Ogni tanto me lo chiedo e non ne sono sicuro, anche perché credere in Dio ha molte implicanze.
Se le implicanze fossero di tipo etico, sarebbe un problema affrontabile. Diciamo che sarebbe un problema minore. Le leggi morali sono spesso invenzioni umane per convivere umanamente. Ma è ben altro quello che affermiamo quando diciamo di credere in Dio.
Accettare l'esistenza di un Dio significa
- - Credere che esista una dimensione diversa. Che si chiami cielo, olimpo o altro, poco importa.
- - Credere di avere un'anima che ci sopravviverà. Credere che ci sia e che possiamo essere altro, cioè essere un'anima di ignota consistenza e realtà, essere altro da un corpo costruito con le sostanze incluse nelle tavole di Mendeleev e altro da un software (il DNA) che si è realizzato realizzandoci e che si evolve con noi e che, seppur replicato in milioni di cellule, unifica l'insieme della macchina e la domina.
- - Credere che possa esserci, anzi che ci sia e ci sia anche per noi, una situazione senza tempo, una "eternità", sia essa di tipo rettilineo (come è nel pensiero occidentale) o di tipo circolare (come è nel pensiero greco).
C'è una strada convincente per accettare l'esistenza di Dio e delle sue inimmaginabili inclusioni?
E' mia convinzione che le strade per arrivare a credere in Dio siano tre: per logica, per esigenza e per fiducia.
- Per Logica: ogni tanto mi rileggo le 5 prove tomiste, sono considerazioni di forte logica e stringenti. Convincono il cervello. Ma sono come la dimostrazione di Einstein sul tempo che sarebbe figlio della velocità. In pratica lasciano il tempo che trovano.
- Per Esigenza interiore: é la prova ontologica dell'esistenza di Dio di sant'Anselmo d'Aosta, prova che ho letto riproposta da Benedetto XVI. Ma aver fame non significa che ci siano degli alimenti sul tavolo. Valida se riconosco Dio come mio creatore, ma allora perché perdere tempo a dimostrarne l'esistenza?
- Per Fiducia, fiducia in una persona, fiducia in quello che i suoi ascoltatori riferiscono e fiducia nell'interpretazione che ne dettero i concili della prima inculturazione (IV secolo d.c.).
Gesù ha detto di di venire da altrove, di andare altrove, di avere in quell'altrove schiere di potenziali difensori. Non riferisce per sentito dire, non argomenta per deduzione o perché qualcuno l'ha informato. Ha semplicemente detto di venire da lì e l'ha detto davanti ad un tribunale.Ha anche raccontato le dimensioni di questo "altrove": c'è posto per tutti perché lassù è grande, quasi infinito. Per lui non era fantascienza parlare di un universo parallelo. Per Lui esisteva.

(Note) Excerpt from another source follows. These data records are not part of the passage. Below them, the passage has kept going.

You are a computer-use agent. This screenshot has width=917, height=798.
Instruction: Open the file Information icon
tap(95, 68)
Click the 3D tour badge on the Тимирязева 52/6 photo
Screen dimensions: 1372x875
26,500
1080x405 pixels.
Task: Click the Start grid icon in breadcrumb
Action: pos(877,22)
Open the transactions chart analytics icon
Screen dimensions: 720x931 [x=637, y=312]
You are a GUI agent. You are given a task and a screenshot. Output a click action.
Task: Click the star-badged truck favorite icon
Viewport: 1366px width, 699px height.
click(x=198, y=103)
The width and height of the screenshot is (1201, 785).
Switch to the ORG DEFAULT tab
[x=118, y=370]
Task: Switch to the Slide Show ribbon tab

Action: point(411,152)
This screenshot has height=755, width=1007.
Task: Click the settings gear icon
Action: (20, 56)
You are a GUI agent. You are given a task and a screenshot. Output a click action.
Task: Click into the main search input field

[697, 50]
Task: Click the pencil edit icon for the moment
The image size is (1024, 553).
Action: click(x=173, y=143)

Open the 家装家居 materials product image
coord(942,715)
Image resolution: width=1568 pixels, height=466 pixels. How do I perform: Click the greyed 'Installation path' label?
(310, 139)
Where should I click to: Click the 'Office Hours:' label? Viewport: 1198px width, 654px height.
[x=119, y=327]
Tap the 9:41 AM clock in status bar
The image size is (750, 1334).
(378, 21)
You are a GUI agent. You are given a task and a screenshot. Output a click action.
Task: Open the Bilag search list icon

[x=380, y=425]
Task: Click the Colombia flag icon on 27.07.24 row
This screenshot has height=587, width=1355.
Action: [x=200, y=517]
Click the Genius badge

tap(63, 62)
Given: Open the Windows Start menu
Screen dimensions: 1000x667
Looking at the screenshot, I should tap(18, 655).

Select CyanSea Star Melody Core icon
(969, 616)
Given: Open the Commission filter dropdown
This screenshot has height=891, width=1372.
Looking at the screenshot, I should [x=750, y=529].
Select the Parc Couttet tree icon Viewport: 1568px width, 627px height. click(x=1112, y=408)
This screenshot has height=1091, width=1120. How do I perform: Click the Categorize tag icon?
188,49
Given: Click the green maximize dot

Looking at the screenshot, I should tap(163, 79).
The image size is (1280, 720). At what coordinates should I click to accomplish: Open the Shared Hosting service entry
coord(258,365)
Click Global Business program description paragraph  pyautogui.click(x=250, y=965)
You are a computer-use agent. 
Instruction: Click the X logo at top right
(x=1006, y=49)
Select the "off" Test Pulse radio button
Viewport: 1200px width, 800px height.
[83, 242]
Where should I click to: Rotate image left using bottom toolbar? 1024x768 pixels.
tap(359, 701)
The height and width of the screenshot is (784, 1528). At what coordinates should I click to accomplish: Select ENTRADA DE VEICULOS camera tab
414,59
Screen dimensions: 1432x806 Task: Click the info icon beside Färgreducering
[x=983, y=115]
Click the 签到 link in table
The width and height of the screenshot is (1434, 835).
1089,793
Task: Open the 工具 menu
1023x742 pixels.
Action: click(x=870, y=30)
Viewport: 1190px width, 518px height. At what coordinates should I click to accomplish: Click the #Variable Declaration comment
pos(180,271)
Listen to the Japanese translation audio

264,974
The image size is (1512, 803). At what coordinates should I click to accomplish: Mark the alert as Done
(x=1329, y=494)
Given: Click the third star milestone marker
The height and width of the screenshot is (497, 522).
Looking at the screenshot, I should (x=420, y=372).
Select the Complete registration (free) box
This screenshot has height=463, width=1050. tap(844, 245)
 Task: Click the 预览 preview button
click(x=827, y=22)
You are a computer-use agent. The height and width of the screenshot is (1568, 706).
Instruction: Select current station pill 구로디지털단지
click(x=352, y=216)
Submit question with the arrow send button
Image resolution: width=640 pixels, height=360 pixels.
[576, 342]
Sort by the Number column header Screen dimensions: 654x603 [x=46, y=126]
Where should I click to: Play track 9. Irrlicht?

Gesù ha detto di tornare lì, da dove è venuto, e ci raccontano che l'abbia fatto. Quindi dentro di noi abbiamo qualcosa oltre l'acqua, il ferro e altre sostanze, ed anche oltre il software che ci caratterizza, abbiamo qualcosa che sopravvive. Di questo fatto i testimoni sono gli apostoli e quella ristretta cerchia dei contemporanei.
Così agendo ha definito il tempo. Il tempo è lineare, non infinito perché ripetitivo, ma semplicemente è possibile il "senza fine".
Ora si tratta di giudicare chi era quest'uomo: un ebreo fanatico? un pazzo che affermava cose impossibili? Un precursore di Asimov?
Di certo in tanti gli hanno creduto. E in tanti ne hanno affermato la resurrezione.
Fra qualche giorno se ne celebra l'anniversario della sua nascita. Purtroppo son 2000 anni che i suoi amici, come allora, continuano a cercare una poltrona a ricompensa di meriti inesistenti di fedeltà, a interrogarlo sulla propria carriera nel nuovo regno mentre mangiano a sbaffo in una tavola che si sono auto-imbadita in suo nome, ma almeno continuano a raccontarci di Lui. Un racconto che è un filo ininterrotto lungo due millenni.